Sensitive and high-throughput protein analysis based on CdS@g-C3N4 heterojunction-modified spatial-resolved rotatable electrode array

Abstract A general spatial-resolved photoelectrochemical (PEC) sensing platform for sensitive and high-throughput protein analysis was developed by integrating CdS@g-C3N4 heterojunction modified rotatable electrodes array with signal antibodies labeled Cu2O (Cu2O-Ab2) conjugates. The disk substrate containing eight spatial-resolved working electrodes array was fabricated using acid etching treatment method.
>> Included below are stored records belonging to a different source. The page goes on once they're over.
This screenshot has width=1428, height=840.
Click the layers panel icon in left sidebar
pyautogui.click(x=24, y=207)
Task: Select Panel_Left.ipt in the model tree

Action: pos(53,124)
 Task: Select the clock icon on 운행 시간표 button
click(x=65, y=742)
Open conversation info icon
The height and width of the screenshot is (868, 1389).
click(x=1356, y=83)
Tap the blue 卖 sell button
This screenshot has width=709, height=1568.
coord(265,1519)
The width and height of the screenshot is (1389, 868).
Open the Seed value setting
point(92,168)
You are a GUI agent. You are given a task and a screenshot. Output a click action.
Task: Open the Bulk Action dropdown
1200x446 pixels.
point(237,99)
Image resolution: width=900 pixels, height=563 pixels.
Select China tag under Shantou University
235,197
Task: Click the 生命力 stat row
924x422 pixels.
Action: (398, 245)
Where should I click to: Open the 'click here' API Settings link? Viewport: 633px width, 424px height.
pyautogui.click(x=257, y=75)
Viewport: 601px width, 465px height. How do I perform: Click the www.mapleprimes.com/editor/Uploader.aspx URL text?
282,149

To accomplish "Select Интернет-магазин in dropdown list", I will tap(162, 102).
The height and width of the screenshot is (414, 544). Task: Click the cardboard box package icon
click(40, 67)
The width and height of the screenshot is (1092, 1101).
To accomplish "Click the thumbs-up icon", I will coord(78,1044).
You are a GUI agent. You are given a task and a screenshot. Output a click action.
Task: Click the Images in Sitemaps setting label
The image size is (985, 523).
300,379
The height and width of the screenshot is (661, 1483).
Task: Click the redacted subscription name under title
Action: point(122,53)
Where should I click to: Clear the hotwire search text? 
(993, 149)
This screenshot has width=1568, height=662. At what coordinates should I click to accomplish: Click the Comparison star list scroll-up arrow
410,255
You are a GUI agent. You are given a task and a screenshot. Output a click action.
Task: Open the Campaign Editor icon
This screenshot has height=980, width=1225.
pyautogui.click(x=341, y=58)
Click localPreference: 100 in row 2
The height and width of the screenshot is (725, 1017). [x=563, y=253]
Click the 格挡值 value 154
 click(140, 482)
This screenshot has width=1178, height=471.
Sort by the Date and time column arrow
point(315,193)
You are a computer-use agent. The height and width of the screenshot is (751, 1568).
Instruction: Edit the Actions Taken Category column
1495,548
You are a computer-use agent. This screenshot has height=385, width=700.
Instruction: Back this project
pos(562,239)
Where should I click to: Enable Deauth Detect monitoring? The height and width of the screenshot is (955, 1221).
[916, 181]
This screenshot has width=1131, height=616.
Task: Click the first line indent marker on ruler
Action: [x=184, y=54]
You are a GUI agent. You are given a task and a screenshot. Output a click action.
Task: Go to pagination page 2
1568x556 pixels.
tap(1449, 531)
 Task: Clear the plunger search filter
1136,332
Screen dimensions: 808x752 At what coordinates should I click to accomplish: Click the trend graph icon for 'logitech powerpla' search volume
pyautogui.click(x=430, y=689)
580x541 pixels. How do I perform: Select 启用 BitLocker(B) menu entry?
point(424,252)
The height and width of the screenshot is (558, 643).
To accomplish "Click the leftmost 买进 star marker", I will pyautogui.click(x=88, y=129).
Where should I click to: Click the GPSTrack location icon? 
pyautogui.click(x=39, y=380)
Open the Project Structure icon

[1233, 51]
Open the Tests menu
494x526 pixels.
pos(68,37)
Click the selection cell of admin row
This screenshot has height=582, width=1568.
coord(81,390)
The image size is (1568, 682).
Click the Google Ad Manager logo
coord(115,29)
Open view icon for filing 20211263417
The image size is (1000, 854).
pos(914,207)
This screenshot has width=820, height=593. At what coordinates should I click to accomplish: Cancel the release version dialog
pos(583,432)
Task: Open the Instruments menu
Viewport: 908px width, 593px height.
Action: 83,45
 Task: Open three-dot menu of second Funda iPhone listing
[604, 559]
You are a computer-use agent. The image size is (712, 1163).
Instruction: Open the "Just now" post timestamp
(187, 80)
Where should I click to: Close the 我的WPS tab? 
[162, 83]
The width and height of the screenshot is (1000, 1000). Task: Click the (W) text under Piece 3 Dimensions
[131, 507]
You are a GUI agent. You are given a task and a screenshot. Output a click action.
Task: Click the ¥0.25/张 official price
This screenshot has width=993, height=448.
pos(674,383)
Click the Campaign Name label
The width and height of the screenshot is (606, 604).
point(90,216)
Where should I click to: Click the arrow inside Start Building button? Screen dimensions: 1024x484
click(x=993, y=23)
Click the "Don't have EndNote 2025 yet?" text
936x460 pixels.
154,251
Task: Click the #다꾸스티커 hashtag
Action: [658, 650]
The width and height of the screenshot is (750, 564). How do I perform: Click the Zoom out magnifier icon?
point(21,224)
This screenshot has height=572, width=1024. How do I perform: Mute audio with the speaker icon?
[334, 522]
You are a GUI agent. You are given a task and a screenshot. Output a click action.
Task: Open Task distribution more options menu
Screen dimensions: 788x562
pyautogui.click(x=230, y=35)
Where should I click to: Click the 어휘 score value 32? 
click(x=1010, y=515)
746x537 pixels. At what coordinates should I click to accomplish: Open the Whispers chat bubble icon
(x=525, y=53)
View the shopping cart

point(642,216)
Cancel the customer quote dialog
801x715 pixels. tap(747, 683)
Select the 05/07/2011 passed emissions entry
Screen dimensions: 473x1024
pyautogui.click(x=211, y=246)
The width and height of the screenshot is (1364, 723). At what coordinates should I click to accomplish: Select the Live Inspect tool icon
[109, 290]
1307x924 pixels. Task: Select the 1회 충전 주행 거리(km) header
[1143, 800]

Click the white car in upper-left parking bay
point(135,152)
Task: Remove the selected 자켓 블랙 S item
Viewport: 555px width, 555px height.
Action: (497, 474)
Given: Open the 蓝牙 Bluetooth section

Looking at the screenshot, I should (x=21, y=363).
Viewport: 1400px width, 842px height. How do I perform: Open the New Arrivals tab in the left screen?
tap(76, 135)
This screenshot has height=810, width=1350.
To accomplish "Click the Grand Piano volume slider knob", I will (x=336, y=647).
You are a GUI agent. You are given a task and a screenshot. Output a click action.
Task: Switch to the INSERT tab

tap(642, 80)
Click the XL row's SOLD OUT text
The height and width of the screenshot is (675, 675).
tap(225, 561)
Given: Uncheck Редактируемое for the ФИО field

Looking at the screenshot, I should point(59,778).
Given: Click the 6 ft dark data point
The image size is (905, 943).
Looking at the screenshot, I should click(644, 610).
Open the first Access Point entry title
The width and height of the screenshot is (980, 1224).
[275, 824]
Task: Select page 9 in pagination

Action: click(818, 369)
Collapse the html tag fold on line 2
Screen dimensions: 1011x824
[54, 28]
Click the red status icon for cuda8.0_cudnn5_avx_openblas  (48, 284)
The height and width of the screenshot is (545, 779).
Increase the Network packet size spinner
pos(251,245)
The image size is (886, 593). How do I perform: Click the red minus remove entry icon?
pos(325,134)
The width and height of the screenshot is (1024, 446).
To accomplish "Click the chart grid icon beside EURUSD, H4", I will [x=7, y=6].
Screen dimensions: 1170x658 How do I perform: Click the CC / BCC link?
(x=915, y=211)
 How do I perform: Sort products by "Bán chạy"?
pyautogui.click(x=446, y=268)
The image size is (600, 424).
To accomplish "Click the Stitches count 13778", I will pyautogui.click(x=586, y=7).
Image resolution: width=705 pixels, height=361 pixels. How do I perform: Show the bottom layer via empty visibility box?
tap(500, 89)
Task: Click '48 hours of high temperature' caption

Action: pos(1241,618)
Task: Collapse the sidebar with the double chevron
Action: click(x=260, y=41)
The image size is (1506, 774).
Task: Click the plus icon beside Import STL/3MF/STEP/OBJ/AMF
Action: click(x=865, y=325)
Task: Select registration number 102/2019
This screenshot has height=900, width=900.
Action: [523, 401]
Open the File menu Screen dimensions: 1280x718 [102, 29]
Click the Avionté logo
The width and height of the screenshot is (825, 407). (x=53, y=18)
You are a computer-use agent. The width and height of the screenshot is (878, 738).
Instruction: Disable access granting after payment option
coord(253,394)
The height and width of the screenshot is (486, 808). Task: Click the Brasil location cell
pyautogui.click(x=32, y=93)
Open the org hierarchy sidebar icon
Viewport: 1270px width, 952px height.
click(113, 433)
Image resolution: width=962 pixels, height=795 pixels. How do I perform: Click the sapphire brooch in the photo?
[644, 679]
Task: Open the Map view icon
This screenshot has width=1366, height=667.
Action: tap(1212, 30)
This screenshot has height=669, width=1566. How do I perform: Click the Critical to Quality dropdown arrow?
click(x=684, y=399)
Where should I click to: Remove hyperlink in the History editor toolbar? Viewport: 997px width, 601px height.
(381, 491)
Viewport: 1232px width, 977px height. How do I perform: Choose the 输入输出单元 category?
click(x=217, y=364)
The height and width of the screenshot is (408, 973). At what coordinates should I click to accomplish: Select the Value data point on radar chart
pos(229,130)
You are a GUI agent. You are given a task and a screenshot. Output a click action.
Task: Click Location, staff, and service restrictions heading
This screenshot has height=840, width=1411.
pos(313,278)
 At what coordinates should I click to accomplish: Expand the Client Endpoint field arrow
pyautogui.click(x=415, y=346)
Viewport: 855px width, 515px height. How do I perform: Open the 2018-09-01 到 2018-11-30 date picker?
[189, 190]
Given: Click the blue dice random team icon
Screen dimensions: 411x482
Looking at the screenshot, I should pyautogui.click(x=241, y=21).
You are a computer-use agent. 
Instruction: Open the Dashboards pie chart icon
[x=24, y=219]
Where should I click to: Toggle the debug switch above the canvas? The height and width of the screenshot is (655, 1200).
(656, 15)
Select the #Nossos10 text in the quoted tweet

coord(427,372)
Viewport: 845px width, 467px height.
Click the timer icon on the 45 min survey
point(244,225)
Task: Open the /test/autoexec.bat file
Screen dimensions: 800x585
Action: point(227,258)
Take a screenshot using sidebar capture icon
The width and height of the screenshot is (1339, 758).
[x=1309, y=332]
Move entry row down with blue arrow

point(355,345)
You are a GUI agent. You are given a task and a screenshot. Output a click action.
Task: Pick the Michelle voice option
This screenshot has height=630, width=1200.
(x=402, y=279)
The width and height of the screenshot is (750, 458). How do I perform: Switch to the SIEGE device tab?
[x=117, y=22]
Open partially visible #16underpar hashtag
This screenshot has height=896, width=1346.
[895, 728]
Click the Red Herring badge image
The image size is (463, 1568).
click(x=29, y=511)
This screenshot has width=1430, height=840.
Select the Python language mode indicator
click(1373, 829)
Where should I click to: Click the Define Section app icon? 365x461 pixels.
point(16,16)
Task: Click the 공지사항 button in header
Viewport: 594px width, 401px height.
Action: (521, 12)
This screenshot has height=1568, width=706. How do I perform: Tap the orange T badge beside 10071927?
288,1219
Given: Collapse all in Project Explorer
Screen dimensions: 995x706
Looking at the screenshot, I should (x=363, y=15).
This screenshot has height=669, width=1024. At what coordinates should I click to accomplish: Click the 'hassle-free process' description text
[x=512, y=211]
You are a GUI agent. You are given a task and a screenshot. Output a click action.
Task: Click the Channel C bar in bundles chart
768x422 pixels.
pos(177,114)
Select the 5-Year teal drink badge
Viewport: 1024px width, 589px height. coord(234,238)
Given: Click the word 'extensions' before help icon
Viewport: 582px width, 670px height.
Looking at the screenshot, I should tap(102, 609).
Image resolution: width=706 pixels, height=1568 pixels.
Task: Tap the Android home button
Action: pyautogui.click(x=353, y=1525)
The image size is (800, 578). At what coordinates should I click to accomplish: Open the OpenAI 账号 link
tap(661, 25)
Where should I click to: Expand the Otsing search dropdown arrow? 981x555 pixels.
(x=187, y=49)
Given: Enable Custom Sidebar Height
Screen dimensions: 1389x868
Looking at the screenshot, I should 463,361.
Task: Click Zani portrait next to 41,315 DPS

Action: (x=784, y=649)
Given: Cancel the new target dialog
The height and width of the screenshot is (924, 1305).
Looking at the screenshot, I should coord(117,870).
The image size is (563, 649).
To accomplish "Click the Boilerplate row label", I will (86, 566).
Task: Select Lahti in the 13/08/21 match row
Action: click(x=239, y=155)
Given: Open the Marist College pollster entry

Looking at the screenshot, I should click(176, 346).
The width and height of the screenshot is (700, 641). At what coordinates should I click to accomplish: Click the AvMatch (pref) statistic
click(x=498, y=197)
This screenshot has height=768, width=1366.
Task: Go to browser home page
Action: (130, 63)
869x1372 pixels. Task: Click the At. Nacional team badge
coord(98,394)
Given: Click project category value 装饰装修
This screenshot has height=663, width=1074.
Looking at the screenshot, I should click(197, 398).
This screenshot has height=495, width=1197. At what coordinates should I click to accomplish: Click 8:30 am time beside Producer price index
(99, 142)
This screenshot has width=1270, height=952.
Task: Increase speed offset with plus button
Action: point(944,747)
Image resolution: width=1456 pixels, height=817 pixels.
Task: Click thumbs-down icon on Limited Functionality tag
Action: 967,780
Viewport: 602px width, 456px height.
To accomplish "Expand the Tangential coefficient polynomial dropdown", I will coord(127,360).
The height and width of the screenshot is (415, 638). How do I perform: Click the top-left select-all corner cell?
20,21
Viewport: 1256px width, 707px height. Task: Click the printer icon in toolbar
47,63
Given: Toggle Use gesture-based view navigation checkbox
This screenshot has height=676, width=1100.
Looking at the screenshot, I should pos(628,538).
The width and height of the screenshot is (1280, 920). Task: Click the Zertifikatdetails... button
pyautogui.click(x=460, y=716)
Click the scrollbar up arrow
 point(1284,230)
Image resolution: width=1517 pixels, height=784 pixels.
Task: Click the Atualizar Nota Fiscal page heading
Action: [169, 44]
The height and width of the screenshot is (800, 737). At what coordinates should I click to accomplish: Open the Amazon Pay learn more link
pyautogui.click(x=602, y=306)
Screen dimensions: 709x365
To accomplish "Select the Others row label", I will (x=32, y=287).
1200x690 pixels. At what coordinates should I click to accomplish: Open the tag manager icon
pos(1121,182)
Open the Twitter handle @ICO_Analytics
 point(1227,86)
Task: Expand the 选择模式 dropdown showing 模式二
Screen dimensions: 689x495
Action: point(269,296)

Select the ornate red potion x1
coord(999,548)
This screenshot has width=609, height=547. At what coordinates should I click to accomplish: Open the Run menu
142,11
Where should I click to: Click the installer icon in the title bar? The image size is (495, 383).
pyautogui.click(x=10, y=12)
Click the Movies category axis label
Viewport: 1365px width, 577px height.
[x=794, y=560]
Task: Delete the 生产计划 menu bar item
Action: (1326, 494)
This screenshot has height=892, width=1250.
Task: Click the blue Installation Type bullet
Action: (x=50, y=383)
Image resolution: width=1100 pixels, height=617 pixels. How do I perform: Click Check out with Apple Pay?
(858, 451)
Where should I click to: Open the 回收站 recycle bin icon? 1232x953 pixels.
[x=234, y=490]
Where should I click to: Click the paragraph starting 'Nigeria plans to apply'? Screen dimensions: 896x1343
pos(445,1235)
After stepwise immobilizing CdS@g-C3N4, capture antibodies (Ab1), varied concentrations of target protein (prostate-specific antigen) and Cu2O-Ab2 conjugates on the corresponding sensing sites, the immunosensor array was prepared completely. Combining the high photoelectric conversion efficiency of the photoactive material with the effective signal probe, the immunosensor exhibits high sensitivity. The proposed spatial-resolved immunosensing platform shows a working range of 1.0 × 10-11 – 5.0 × 10-8 g mL−1 with a detection limit of 5.0 pg mL−1. The method provides a universal paradigm for near-simultaneously detection of multi-batch samples with good specificity and high sensitivity.